**Set exercise:** Copy the records below word for word, including every line and coordinate, but leave out the pictures.

>> START

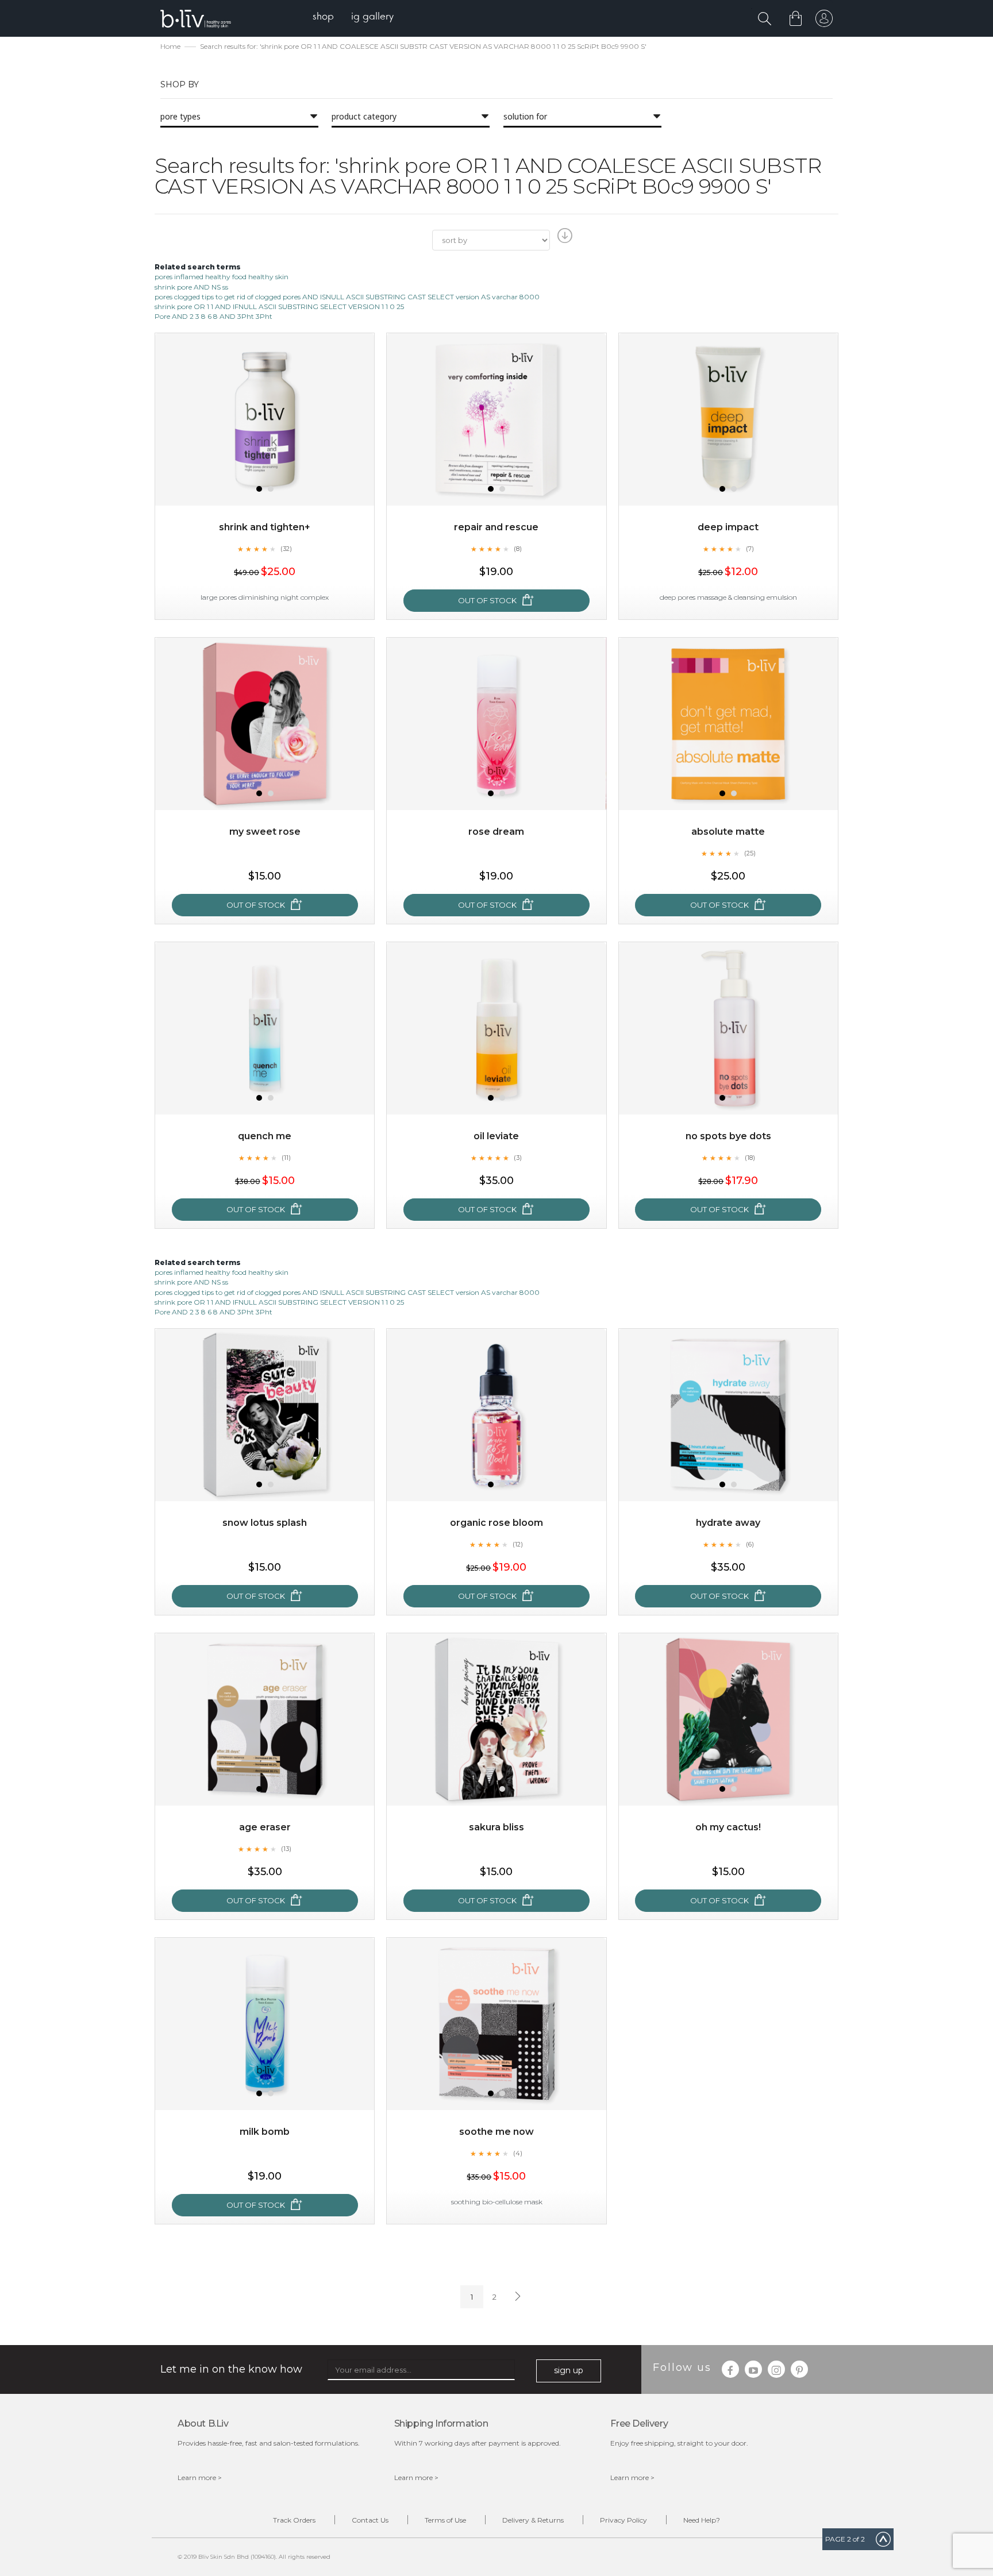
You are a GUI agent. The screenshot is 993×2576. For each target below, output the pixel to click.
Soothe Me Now (496, 2131)
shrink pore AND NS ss (191, 287)
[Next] (516, 2296)
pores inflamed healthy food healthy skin (221, 276)
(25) (750, 853)
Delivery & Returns (533, 2520)
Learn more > (200, 2477)
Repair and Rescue (496, 527)
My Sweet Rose (265, 831)
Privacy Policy (623, 2520)
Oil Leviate (496, 1136)
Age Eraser (265, 1827)
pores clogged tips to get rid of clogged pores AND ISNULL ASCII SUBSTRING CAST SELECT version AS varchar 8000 (347, 296)
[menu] (353, 17)
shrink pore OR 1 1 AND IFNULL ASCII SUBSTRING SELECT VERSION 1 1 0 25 (279, 306)
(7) (750, 549)
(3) (518, 1158)
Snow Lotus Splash (264, 1522)
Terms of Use (445, 2520)
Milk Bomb (265, 2131)
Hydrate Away (728, 1522)
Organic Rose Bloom (496, 1522)
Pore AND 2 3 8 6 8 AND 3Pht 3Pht (213, 316)
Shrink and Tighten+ (264, 527)
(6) (750, 1544)
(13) (286, 1849)
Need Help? (701, 2520)
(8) (518, 549)
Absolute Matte (728, 831)
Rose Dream (496, 831)
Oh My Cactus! (728, 1827)
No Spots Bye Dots (728, 1136)
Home (170, 46)
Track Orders (294, 2520)
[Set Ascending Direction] (563, 239)
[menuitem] (323, 17)
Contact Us (370, 2520)
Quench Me (264, 1136)
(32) (286, 549)
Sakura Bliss (496, 1827)
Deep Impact (728, 527)
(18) (750, 1158)
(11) (286, 1158)
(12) (518, 1544)
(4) (517, 2153)
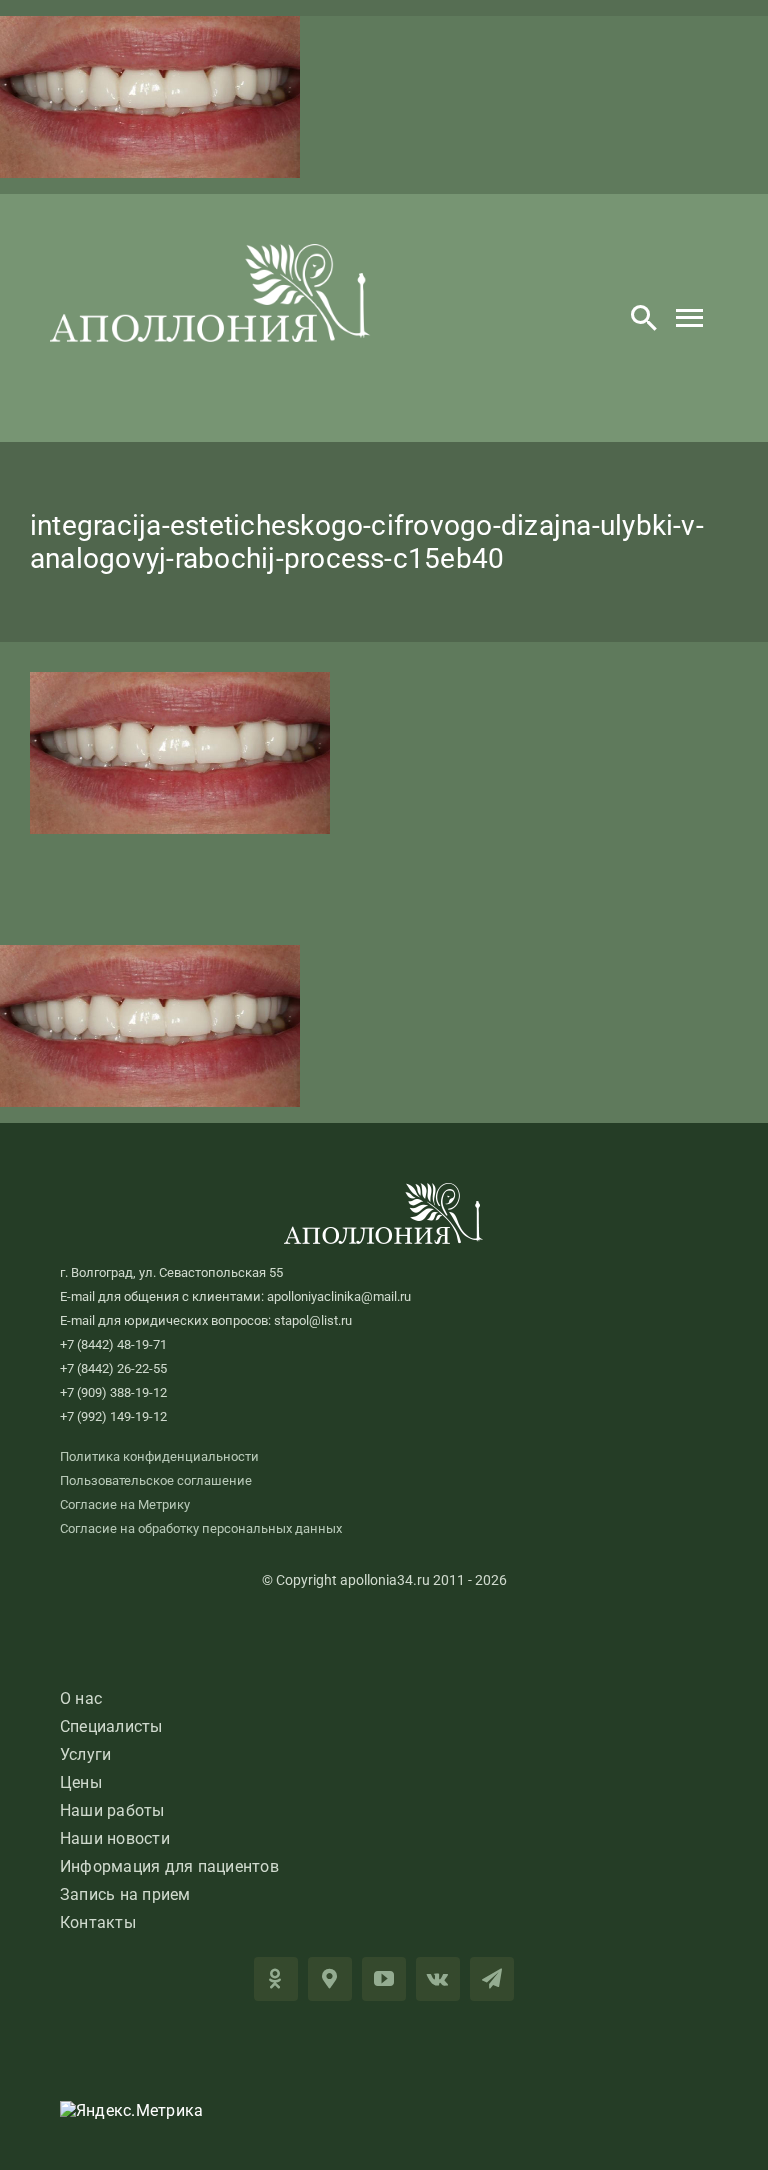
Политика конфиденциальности (159, 1456)
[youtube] (384, 1979)
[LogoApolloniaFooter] (384, 1190)
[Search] (644, 318)
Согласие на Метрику (125, 1504)
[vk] (438, 1979)
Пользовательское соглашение (156, 1480)
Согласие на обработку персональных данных (201, 1528)
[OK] (276, 1979)
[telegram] (492, 1979)
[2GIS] (330, 1979)
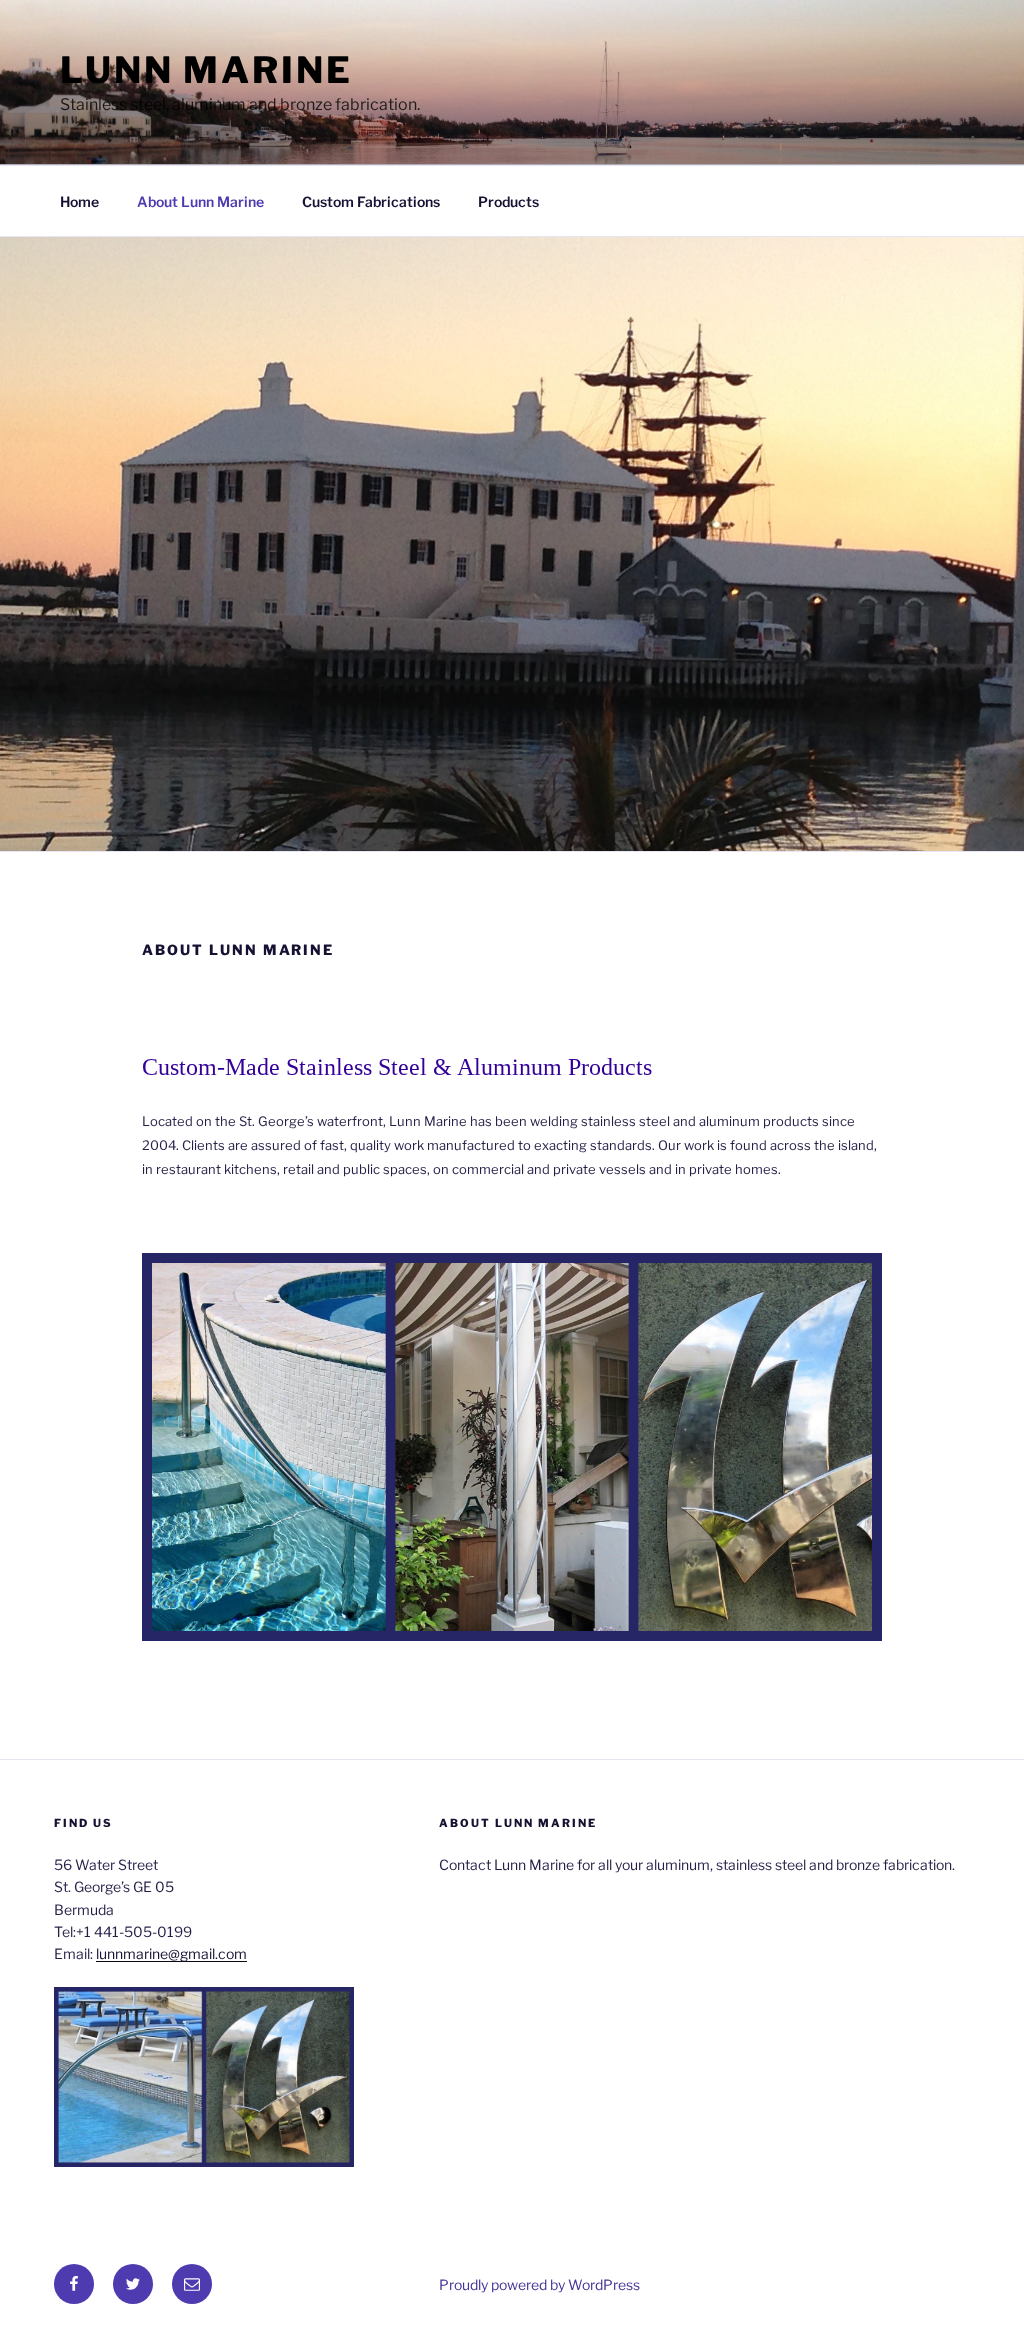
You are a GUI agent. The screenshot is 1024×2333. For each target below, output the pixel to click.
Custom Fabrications (371, 201)
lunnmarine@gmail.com (171, 1953)
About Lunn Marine (200, 201)
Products (508, 201)
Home (79, 201)
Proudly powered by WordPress (539, 2284)
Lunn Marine (206, 70)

>> END

**Problem solution:**
You are a GUI agent. The screenshot is 993×2576. For each target below, output the pixel to click.
Soothe Me Now (496, 2131)
shrink pore AND NS ss (191, 287)
[Next] (516, 2296)
pores inflamed healthy food healthy skin (221, 276)
(25) (750, 853)
Delivery & Returns (533, 2520)
Learn more > (200, 2477)
Repair and Rescue (496, 527)
My Sweet Rose (265, 831)
Privacy Policy (623, 2520)
Oil Leviate (496, 1136)
Age Eraser (265, 1827)
pores clogged tips to get rid of clogged pores AND ISNULL ASCII SUBSTRING CAST SELECT version AS varchar 8000 (347, 296)
[menu] (353, 17)
shrink pore OR 1 1 AND IFNULL ASCII SUBSTRING SELECT VERSION 1 1 0 25 (279, 306)
(7) (750, 549)
(3) (518, 1158)
Snow Lotus Splash (264, 1522)
Terms of Use (445, 2520)
Milk Bomb (265, 2131)
Hydrate Away (728, 1522)
Organic Rose Bloom (496, 1522)
Pore AND 2 3 8 6 8 AND 3Pht 3Pht (213, 316)
Shrink and Tighten+ (264, 527)
(6) (750, 1544)
(13) (286, 1849)
Need Help? (701, 2520)
(8) (518, 549)
Absolute Matte (728, 831)
Rose Dream (496, 831)
Oh My Cactus! (728, 1827)
No Spots Bye Dots (728, 1136)
Home (170, 46)
Track Orders (294, 2520)
[Set Ascending Direction] (563, 239)
[menuitem] (323, 17)
Contact Us (370, 2520)
Quench Me (264, 1136)
(32) (286, 549)
Sakura Bliss (496, 1827)
Deep Impact (728, 527)
(18) (750, 1158)
(11) (286, 1158)
(12) (518, 1544)
(4) (517, 2153)
Политика конфиденциальности (159, 1456)
[youtube] (384, 1979)
[LogoApolloniaFooter] (384, 1190)
[Search] (644, 318)
Согласие на Метрику (125, 1504)
[vk] (438, 1979)
Пользовательское соглашение (156, 1480)
Согласие на обработку персональных данных (201, 1528)
[OK] (276, 1979)
[telegram] (492, 1979)
[2GIS] (330, 1979)
You are a GUI agent. The screenshot is 1024×2333. For each target below, output the pixel to click.
Custom Fabrications (371, 201)
lunnmarine@gmail.com (171, 1953)
About Lunn Marine (200, 201)
Products (508, 201)
Home (79, 201)
Proudly powered by WordPress (539, 2284)
Lunn Marine (206, 70)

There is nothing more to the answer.